→ Exercise materials
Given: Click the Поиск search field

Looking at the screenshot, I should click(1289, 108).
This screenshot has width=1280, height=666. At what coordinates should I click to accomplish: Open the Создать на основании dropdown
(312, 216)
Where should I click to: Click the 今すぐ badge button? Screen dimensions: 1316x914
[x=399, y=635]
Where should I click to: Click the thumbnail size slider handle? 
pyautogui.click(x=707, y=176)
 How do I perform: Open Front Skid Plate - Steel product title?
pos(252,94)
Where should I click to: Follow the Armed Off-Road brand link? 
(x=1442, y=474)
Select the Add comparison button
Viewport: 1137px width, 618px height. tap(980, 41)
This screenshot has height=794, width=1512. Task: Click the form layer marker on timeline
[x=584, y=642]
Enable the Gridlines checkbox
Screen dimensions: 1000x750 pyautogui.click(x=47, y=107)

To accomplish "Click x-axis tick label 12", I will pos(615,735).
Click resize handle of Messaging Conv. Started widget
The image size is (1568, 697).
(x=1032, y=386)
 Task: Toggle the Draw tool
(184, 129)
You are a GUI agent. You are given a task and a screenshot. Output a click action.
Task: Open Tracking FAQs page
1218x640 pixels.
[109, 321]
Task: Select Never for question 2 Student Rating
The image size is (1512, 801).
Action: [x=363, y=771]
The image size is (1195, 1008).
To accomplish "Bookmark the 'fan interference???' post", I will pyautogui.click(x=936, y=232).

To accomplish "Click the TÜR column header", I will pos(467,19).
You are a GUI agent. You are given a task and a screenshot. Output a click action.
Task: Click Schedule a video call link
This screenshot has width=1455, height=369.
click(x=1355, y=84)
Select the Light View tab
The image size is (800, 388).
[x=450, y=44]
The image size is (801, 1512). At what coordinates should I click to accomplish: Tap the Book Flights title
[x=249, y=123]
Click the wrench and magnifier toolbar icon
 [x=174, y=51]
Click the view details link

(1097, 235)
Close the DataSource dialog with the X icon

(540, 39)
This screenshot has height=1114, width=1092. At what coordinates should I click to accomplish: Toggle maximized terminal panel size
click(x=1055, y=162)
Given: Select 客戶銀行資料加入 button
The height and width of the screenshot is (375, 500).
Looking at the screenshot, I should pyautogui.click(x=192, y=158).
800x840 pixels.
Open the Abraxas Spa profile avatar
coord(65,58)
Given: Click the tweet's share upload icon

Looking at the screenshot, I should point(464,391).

→ Exercise requirements
Put every line of the entries above into a numbered list, leaving out the blank lines.

→ Exercise response
1. Given: Click the Поиск search field
2. Looking at the screenshot, I should click(1289, 108).
3. This screenshot has width=1280, height=666. At what coordinates should I click to accomplish: Open the Создать на основании dropdown
4. (312, 216)
5. Where should I click to: Click the 今すぐ badge button? Screen dimensions: 1316x914
6. [x=399, y=635]
7. Where should I click to: Click the thumbnail size slider handle? 
8. pyautogui.click(x=707, y=176)
9.  How do I perform: Open Front Skid Plate - Steel product title?
10. pos(252,94)
11. Where should I click to: Follow the Armed Off-Road brand link? 
12. (x=1442, y=474)
13. Select the Add comparison button
14. Viewport: 1137px width, 618px height. tap(980, 41)
15. This screenshot has height=794, width=1512. Task: Click the form layer marker on timeline
16. [x=584, y=642]
17. Enable the Gridlines checkbox
18. Screen dimensions: 1000x750 pyautogui.click(x=47, y=107)
19. To accomplish "Click x-axis tick label 12", I will pos(615,735).
20. Click resize handle of Messaging Conv. Started widget
21. The image size is (1568, 697).
22. (x=1032, y=386)
23.  Task: Toggle the Draw tool
24. (184, 129)
25. You are a GUI agent. You are given a task and a screenshot. Output a click action.
26. Task: Open Tracking FAQs page
27. 1218x640 pixels.
28. [109, 321]
29. Task: Select Never for question 2 Student Rating
30. The image size is (1512, 801).
31. Action: [x=363, y=771]
32. The image size is (1195, 1008).
33. To accomplish "Bookmark the 'fan interference???' post", I will pyautogui.click(x=936, y=232).
34. To accomplish "Click the TÜR column header", I will pos(467,19).
35. You are a GUI agent. You are given a task and a screenshot. Output a click action.
36. Task: Click Schedule a video call link
37. This screenshot has width=1455, height=369.
38. click(x=1355, y=84)
39. Select the Light View tab
40. The image size is (800, 388).
41. [x=450, y=44]
42. The image size is (801, 1512). At what coordinates should I click to accomplish: Tap the Book Flights title
43. [x=249, y=123]
44. Click the wrench and magnifier toolbar icon
45.  [x=174, y=51]
46. Click the view details link
47. (1097, 235)
48. Close the DataSource dialog with the X icon
49. (540, 39)
50. This screenshot has height=1114, width=1092. At what coordinates should I click to accomplish: Toggle maximized terminal panel size
51. click(x=1055, y=162)
52. Given: Select 客戶銀行資料加入 button
53. The height and width of the screenshot is (375, 500).
54. Looking at the screenshot, I should pyautogui.click(x=192, y=158).
55. 800x840 pixels.
56. Open the Abraxas Spa profile avatar
57. coord(65,58)
58. Given: Click the tweet's share upload icon
59. Looking at the screenshot, I should point(464,391).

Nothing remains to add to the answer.